Forman states his case quite eloquently. The Bulls already have $3 million in salary cap room and something like $17 million in expiring contracts. Teams don't know the terms of the next labor contract, don't know whether the league will be adopting a hard cap, meaning that absorbing too much salary now can kill a team for years to come. And the Bulls have a team, which they reminded us of Thursday night, that can finish No. 1 in the Eastern Conference with this roster, with the players already on hand. Omer Asik, who I probably would have traded earlier in the day because he'll average about 10 minutes a game while Courtney Lee (just to pick a name) would average closer to 30, nonetheless grabbed 11 rebounds in 20 minutes. As if to say, "Trade this!"
Forman explained quite patiently that the Bulls "didn't want to make a move that made us marginally better. We'll have opportunity to strike when the time is right. There's [a] big window of opportunity for us to be good for a long time ... We want to stick to a plan. We're trying to build a team, and we want to do it at the right price."
When asked about the importance of chemistry, the relationship of the players on hand now, to winning, Forman called it "critical."

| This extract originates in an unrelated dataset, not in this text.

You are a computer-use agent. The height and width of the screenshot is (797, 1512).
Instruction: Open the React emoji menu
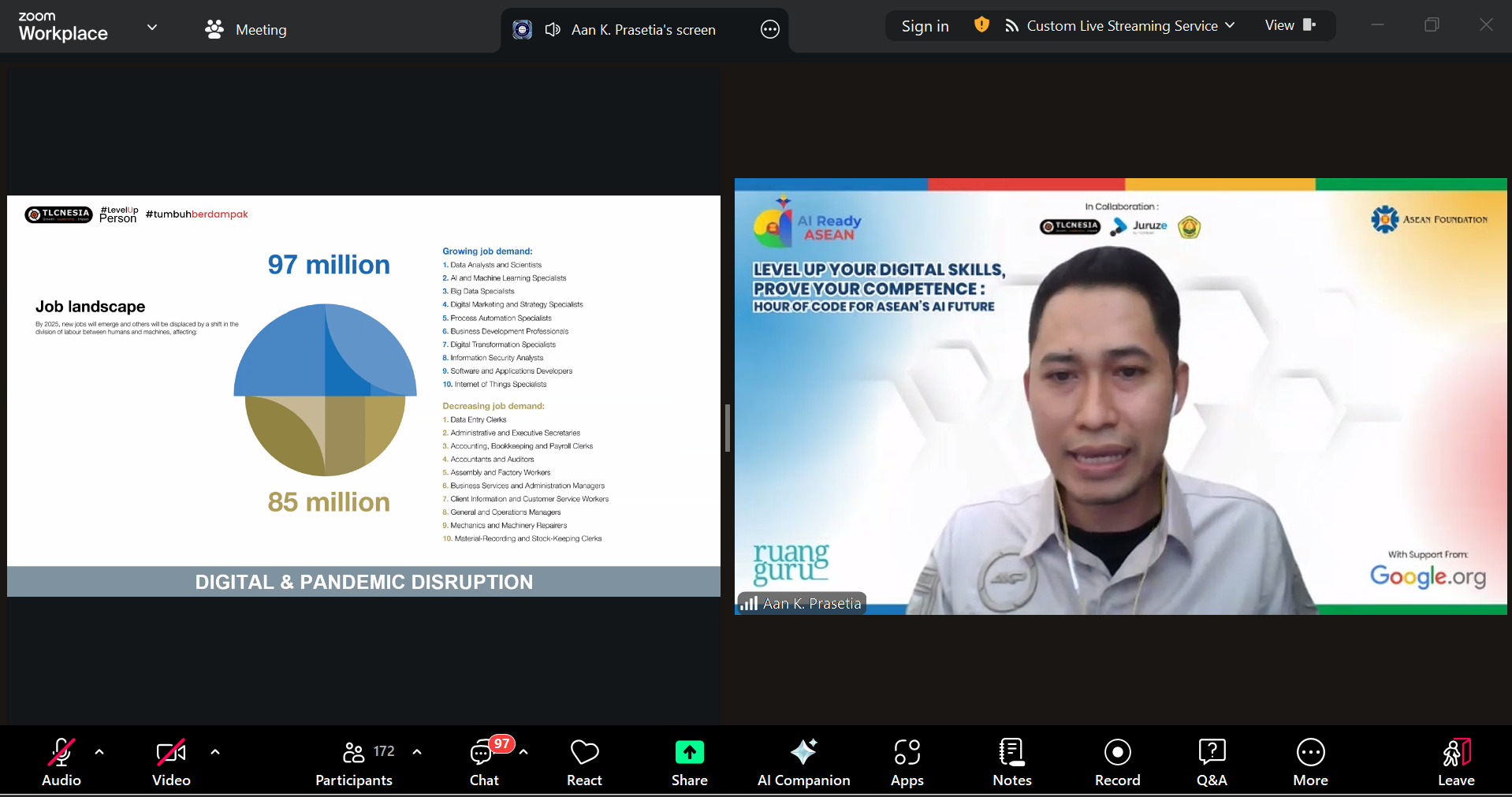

Rose, told of his conversation, nodded furiously in agreement. You hear Rose say it, you hear Noah say it, you hear Deng and Boozer and Coach Thibs and Forman say it. "We like our team." And they mean it in that collegiate, one-for-all, all-for-one kind of way. They practice like demons. They listen to the coach. They make adjustments willingly. Nobody is about to be suspended for having too many technical fouls. OK, I'm drinking the Kool-Aid. Victories like this one, like the one over the San Antonio Spurs, like the one over the Celtics have a way of doing that.
But it was Juwan Howard, a Miami player, who said on Chicago radio recently that Rose, not LeBron, is the MVP of this season so far. And Rose is certain about the ensemble cast around him. And though that can change come, say, May 1, it's in full effect now.

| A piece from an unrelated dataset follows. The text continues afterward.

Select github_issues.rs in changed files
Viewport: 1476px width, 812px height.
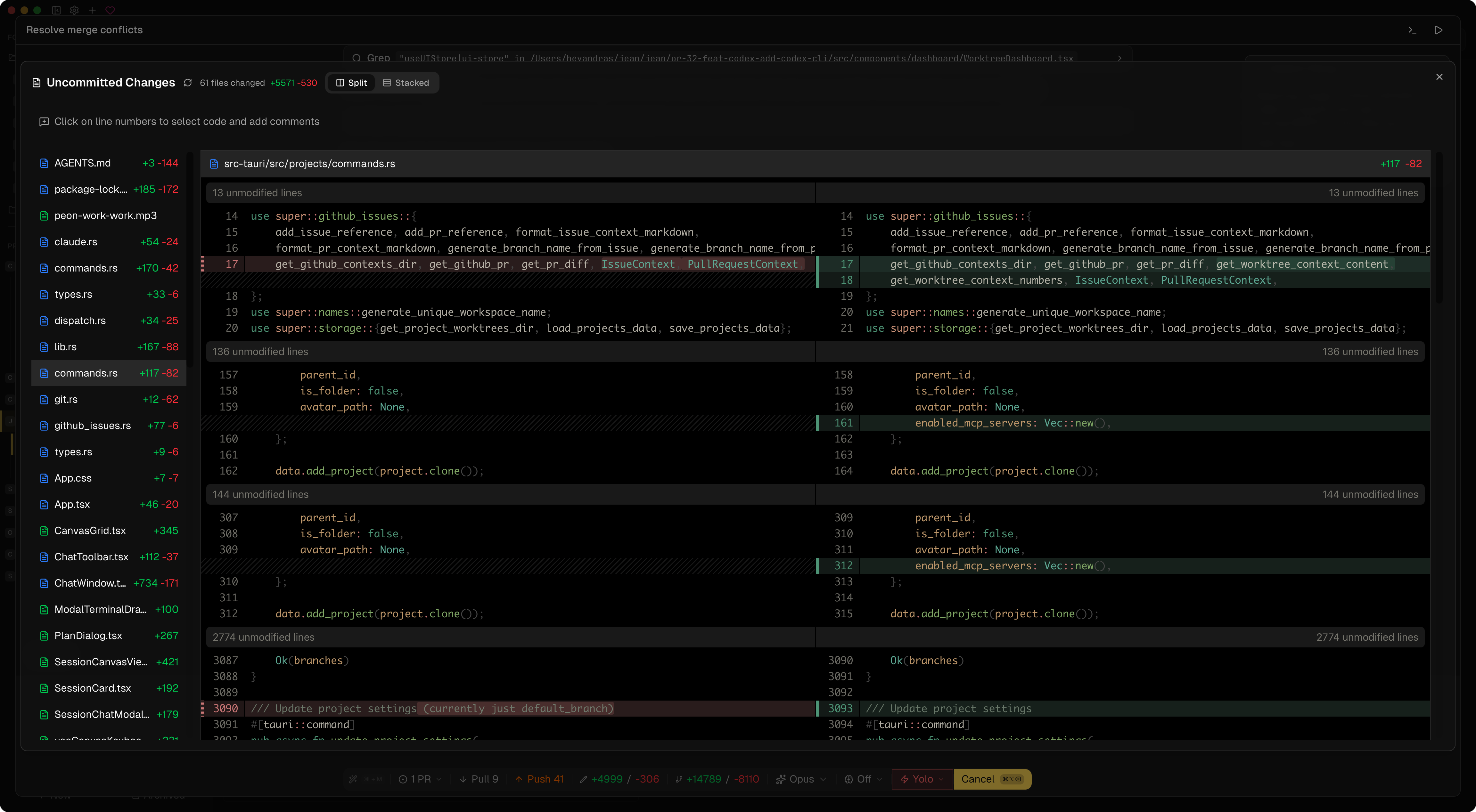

In the other victories over top-five teams, the Bulls, Rose leading the way, have tended to downplay their successes. But this one, 24 hours after losing to lowly Toronto, was not to be downplayed. "This," Deng said, "was a big game. This was a playoff-type game from the start. Miami came to play. And we're so close in the standings, we wanted to win this game."
Someone asked Deng if the Bulls care about the No. 1 seed in the Eastern Conference, and he wasted no time in answering. "We are gunning for the best record," he said.
Nearby, Rose was saying essentially the same thing. "It's time," he said, "to ball out. They had all their players [well, not Mike Miller, but they had the biggest players] and we had all ours. The first time people said, 'OK, the Bulls won, but LeBron didn't play [sprained ankle]." Well, what are they going to say now?
Michael Wilbon is a columnist for ESPNChicago.com.